Thursday, December 27, 2012

The Lost History of Providers' Abortion Rights


Abortion law is made in clinics, as I suggested in a recent post. At the same time, abortion laws have dramatically changed how clinics do business. As Johanna Schoen studies in a forthcoming book Abortion After Legalization, 1970-2000 (Chapel Hill: University of North Carolina Press, forthcoming 2013), law has remade abortion practice. Since at least the 1990s, the vast majority of abortions take place in independent clinics, allowing many physicians and hospitals to distance themselves from the abortion struggle. At the same time, in the 1970s, providers’ place in abortion politics changed. In the lead-up to Roe, physicians played a visible role in the movement to legalize abortion. For organizations like NARAL, the involvement of physicians like Ed Keemer or Milan Vuitch made legal abortion appear to be more mainstream and respectable. In the decade after Roe, by contrast, the abortion-rights movement highlighted the importance of women to the cause and the value of the cause to women. NARAL Executive Director Karen Mulhauser highlighted her own experiences with rape in explaining the importance of access to abortion. Other movement members invoked the death of Rosie Jimenez, a woman who could not afford a legal abortion and who died after a botched illegal procedure.

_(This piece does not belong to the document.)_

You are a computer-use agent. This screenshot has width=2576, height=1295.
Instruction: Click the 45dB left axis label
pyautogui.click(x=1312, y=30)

As providers became less central to movement rhetoric, abortion opponents created powerful narratives about the nature of abortion and abortion providers. Organizations like the National Right to Life Committee argued that providers misinformed women and exploited them for money. In well-publicized slide shows, abortion opponents brought into the open a particular, morally charged, and violent image of abortion.

In the 1970s, the providers’ wing of the abortion movement had just started to mobilize, and after 1976, the mainstream movement generally presented legal abortion as something to be prevented. Providers, in this account, facilitated a necessary evil. The movement offered no direct answer to claims about what the abortion procedure involved or about how providers behaved.

The providers movement organized gradually, with the formation of the National Abortion Federation in the late 1970s and the founding of the National Coalition of Abortion Providers in the 1990s. These organizations at times offered a more nuanced narrative about the abortion experience. Highlighting prayers and burial ceremonies preferred by some patients, providers emphasized that some women grieved the loss of a fetus while having no regret about an abortion decision. Citing the stories of actual patients, providers called for a change in the abortion-rights movement’s argumentative strategy, urging activists to acknowledge that abortion involved killing while maintaining that society should trust the moral agency of women. The advocacy of these organizations has at times pointed to mostly unexplored new directions in the law and policy of abortion rights.